Currently, there are no standardized follow-up schedules. Based on our analysis and published experience, we propose follow-up appointments with clinical examinations and sonography of the abdomen every 3 months for the first 2 years after complete resection. After that, such follow-up should be performed every 6–12 months until 10 years after diagnosis, due to reports of late recurrences. In patients with R1 resections, the follow-up interval should be shortened to every 3 months, and alternating MRI and ultrasound should be considered for the first 2 years after resection. Thereafter, follow-up appointments with clinical examination and sonography of the abdomen should be performed every 6 months initially and then annually until 10 years after diagnosis.

Conclusion

SPNs in children and adolescents are low-grade malignancies with an overall excellent oncological outcome.

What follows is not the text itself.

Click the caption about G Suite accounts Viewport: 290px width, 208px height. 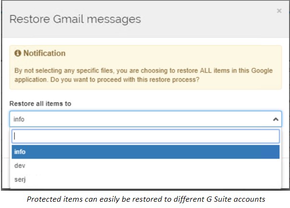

Nevertheless, unfavorable courses with aggressive tumor biology may rarely occur, and therapy may be associated with significant long-term sequelae. Recurrences can be prevented by complete resection, sparing as much healthy residual pancreatic tissue as possible to avoid exocrine and endocrine insufficiencies. Enucleation should be only be considered in selected cases as it may enhance intra-abdominal recurrences. Minimally invasive resection procedures can be evaluated, considering the respective tumor extent, but require sufficient expertise of the surgical oncologist. Close interdisciplinary collaboration is essential for optimal treatment of these patients. To clarify the pathogenesis of SPN in differentiation from other pancreatic malignancies, molecular genetic studies are of particular scientific interest. International collaborations such as the European Cooperative Study Group for Pediatric Rare Tumors (EXPeRT) are needed to improve our understanding of SPN in this age group by validating potential risk factors for recurrence in a larger prospective patient cohort with adequate long-term follow-up.